**Objective:** Copy the records verbatim, from the first line through the line containing "(x=21, y=88)", including both ends.
--- start ---
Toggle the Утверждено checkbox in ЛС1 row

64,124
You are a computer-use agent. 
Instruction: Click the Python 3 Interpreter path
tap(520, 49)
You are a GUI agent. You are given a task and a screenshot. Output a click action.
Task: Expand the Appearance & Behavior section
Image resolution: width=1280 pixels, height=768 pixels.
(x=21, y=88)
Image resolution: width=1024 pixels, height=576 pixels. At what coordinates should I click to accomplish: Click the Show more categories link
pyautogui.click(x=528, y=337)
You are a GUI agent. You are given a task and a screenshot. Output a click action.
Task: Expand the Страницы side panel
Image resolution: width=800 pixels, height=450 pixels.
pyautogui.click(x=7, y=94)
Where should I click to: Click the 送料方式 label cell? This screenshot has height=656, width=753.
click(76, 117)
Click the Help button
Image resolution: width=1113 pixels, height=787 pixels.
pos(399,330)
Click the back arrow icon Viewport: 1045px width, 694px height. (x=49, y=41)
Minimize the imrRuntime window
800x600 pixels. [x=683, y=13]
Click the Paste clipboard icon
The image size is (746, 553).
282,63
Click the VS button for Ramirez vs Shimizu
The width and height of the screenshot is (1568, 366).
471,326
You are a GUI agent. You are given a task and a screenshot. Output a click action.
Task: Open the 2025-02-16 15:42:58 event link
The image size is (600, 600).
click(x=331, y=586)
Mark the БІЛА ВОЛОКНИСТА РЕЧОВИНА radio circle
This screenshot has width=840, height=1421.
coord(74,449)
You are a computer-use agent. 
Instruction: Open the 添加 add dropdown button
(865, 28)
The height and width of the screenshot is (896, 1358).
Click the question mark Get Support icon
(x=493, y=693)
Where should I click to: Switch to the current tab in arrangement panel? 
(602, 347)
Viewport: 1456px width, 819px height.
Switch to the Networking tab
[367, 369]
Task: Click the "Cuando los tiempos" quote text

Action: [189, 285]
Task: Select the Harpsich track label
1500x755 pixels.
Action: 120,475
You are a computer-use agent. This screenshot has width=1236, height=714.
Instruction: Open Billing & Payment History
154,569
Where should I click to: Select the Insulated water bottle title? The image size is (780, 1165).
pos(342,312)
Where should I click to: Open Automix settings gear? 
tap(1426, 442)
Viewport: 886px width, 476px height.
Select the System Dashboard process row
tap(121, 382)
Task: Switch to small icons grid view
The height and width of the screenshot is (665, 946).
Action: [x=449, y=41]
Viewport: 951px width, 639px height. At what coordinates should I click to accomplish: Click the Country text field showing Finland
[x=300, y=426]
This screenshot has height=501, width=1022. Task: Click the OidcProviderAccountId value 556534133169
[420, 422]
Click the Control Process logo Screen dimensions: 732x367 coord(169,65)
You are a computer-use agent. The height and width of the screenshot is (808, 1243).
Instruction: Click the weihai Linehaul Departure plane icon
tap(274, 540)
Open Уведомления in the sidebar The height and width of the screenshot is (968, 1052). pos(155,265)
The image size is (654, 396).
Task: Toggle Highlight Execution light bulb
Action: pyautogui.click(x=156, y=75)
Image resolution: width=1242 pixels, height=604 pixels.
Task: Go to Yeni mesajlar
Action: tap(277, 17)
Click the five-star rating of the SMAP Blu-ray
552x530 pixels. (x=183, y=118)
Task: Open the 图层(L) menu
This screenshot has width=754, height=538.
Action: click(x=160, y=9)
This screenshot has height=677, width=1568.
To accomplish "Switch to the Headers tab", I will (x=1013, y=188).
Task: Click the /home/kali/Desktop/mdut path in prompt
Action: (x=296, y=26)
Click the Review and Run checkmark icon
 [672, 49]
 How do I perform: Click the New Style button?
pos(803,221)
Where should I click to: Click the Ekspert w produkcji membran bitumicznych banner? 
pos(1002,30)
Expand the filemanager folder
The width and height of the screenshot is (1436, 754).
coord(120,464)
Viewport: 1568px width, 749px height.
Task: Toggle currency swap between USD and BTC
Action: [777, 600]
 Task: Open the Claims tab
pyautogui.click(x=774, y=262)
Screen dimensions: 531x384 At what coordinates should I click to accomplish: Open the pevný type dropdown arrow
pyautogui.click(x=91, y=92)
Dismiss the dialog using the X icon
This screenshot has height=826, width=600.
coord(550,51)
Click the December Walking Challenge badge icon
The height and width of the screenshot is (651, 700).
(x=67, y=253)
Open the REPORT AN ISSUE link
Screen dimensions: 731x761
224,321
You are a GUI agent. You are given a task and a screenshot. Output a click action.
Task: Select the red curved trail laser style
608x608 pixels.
--- end ---
**Reply:**
Toggle the Утверждено checkbox in ЛС1 row

64,124
You are a computer-use agent. 
Instruction: Click the Python 3 Interpreter path
tap(520, 49)
You are a GUI agent. You are given a task and a screenshot. Output a click action.
Task: Expand the Appearance & Behavior section
Image resolution: width=1280 pixels, height=768 pixels.
(x=21, y=88)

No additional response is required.